Por la mañana volví para hablar con los bomberos. Antes, por rutina, revisé el grabador digital, la carga de batería, y abrí una carpeta, pero dudé… ¿qué poner? ¿Cómo caratular lo que no sé qué es? ¿Suicidio? ¿Accidente? ¿Tren detenido? Finalmente escribí: “brazos abiertos en las  vías” y salí de casa decidido a obtener alguna declaración. No es fácil con los bomberos porque utilizan el lenguaje técnico-telegráfico de los militares o de los policías: “afirmativo”, “negativo”, “diríjase a la superioridad”, pero algo les iba a sacar. Nadie vino. Los pocos vecinos que se iban a trabajar me saludaban como siempre, no les hice ninguna pregunta, no se puede entretener  al que tiene la suerte de tener trabajo. Pregunté en las casas que están frente a la vía y nadie había visto ni escuchado nada.

 Me quedaba Fabián y la oficina del ferrocarril. Allí fui primero: “No se reportó ningún siniestro durante la noche”, me dijo el Jefe de Estación. Ante mi insistencia, me espetó riéndose: “Ustedes, los de la radio local son igual que los otros, los de las radios grandes y la televisión, cuando no tienen una noticia la quieren inventar”. No encontré muchos argumentos para rebatir la chicana. Ya pensaría alguna venganza radiofónica. No será muy profesional pero a mí me encanta: un comentario malicioso, alguna frase en clave, que sólo entiende el destinatario del dardo, dicha como al pasar.
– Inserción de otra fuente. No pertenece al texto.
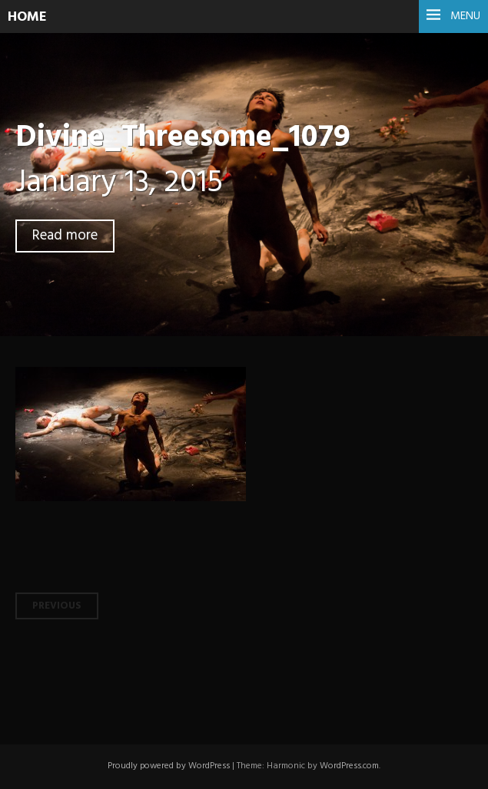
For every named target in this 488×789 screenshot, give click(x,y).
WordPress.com (349, 766)
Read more (65, 236)
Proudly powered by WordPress (169, 766)
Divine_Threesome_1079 (182, 138)
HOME (27, 17)
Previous (56, 606)
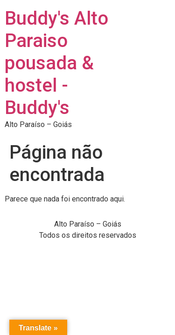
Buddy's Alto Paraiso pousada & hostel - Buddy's (56, 63)
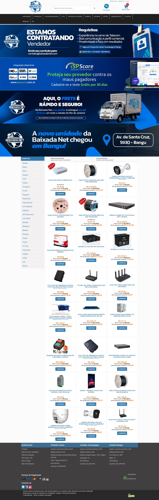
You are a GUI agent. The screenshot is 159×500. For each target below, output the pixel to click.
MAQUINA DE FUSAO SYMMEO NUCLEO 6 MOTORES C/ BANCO (60, 356)
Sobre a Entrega (25, 461)
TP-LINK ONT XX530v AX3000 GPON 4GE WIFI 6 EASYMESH (91, 286)
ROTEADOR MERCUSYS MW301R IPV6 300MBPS (60, 251)
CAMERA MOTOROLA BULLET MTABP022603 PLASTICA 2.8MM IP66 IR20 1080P (122, 178)
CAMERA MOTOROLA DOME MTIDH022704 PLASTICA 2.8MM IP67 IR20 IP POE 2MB (60, 427)
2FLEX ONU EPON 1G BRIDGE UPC (60, 180)
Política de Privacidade (27, 455)
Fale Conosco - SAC (27, 458)
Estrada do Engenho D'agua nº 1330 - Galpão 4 (93, 455)
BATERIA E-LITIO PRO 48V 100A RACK (91, 246)
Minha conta (113, 1)
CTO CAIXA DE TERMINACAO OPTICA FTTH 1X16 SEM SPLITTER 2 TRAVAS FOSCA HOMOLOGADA (91, 357)
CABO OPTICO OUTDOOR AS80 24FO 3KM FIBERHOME (91, 181)
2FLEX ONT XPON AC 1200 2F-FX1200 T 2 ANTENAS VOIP (122, 420)
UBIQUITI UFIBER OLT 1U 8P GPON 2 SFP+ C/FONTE (122, 216)
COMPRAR (60, 194)
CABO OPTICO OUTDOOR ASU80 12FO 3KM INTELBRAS (122, 391)
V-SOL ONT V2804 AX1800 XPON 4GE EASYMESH (122, 285)
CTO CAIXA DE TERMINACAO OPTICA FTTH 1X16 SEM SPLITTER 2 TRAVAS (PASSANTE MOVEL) (60, 287)
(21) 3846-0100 (61, 466)
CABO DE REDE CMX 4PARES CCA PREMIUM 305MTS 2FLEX (122, 315)
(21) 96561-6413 (131, 479)
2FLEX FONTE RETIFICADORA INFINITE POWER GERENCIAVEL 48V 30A (91, 315)
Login (127, 1)
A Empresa (24, 449)
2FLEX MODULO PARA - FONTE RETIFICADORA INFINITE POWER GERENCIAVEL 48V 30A (60, 318)
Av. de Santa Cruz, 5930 (115, 455)
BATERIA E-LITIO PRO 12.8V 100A (122, 249)
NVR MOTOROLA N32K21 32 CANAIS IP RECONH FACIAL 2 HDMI (122, 356)
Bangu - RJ (112, 458)
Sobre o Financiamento (27, 464)
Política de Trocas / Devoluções (30, 452)
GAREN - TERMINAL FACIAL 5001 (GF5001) (91, 391)
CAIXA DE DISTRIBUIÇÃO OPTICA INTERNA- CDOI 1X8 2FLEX (60, 391)
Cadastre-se (121, 1)
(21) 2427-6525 (91, 464)
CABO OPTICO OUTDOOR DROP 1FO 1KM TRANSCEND (91, 216)
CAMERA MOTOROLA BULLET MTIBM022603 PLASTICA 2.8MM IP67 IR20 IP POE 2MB (91, 424)
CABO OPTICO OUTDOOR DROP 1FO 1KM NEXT (60, 216)
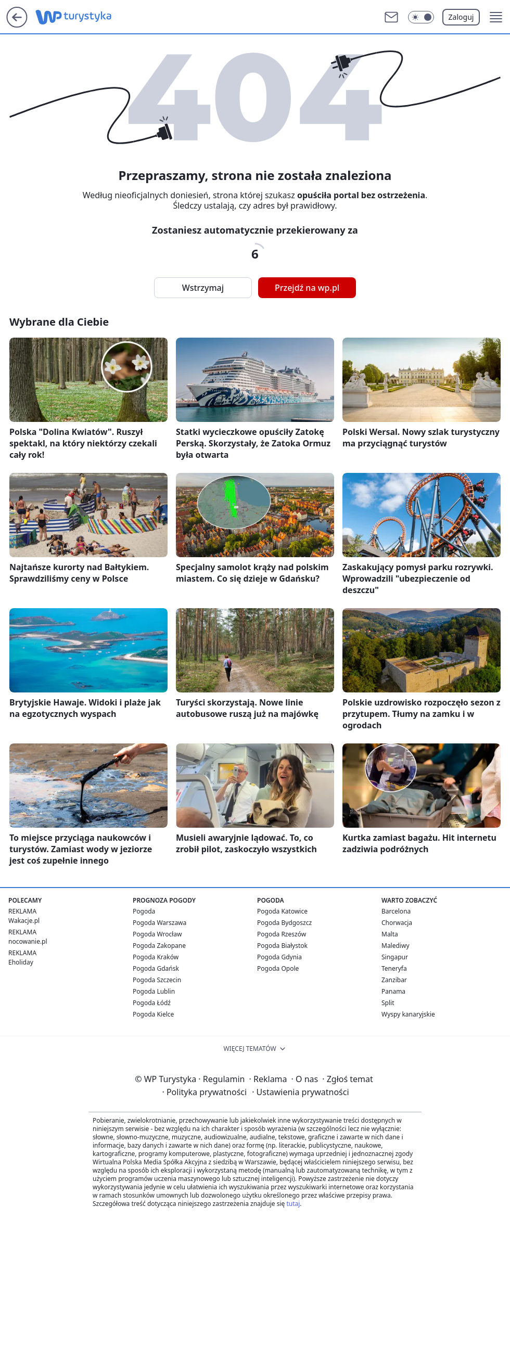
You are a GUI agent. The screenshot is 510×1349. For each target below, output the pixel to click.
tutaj (293, 1203)
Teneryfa (394, 968)
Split (387, 1002)
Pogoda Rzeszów (281, 934)
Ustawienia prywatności (300, 1092)
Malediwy (395, 945)
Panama (393, 991)
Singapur (394, 957)
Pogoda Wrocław (157, 934)
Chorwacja (396, 922)
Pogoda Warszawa (159, 922)
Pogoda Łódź (152, 1002)
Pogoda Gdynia (279, 957)
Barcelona (396, 911)
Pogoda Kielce (153, 1014)
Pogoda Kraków (155, 957)
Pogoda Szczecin (157, 979)
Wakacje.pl (24, 920)
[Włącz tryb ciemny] (421, 17)
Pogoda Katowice (282, 911)
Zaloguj (461, 17)
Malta (389, 934)
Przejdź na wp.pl (307, 287)
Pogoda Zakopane (159, 945)
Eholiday (20, 962)
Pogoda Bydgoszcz (284, 922)
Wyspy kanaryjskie (408, 1014)
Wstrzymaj (203, 287)
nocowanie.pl (27, 941)
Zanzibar (394, 979)
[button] (496, 17)
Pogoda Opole (278, 968)
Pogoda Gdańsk (156, 968)
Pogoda (144, 911)
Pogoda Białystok (282, 945)
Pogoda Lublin (154, 991)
Por la noche hablé con Fabián antes de comenzar el programa. Me dijo que estaba tan palmado que no escuchó nada y se durmió en cuanto entró en la casa. Si algo pasó, no se enteró. Hice un programa anodino esa noche. Las informaciones fueron las de  las agencias de noticias a las que estamos suscriptos. Desde luego no hice ninguna mención a lo que ¿ocurrió? la noche anterior. La musicalización quedó en manos de Fabián. Cuando salimos de la radio, caminamos como siempre hasta el cruce, nos despedimos, trepé a las vías y miré hacia los campos en dirección al Río de la Reconquista, desde algún rancho llegaban los acordes de “Carito”, una cumbia de “Los Palmeras” que relata la historia de una piba que murió de frío en la calle, una constante del género tropical: música alegre, letra trágica. La luz del tren avanzaba iluminando, encandilando. De pronto, las vías y la villa se me antojaron una inmensa cruz: las vías eran el tronco vertical y las casillas miserables de madera y chapa a ambos lados eran los brazos abiertos, sangrantes, demandantes, pero insistentemente vivos, de aquellos que esperan contra toda esperanza, alguna redención.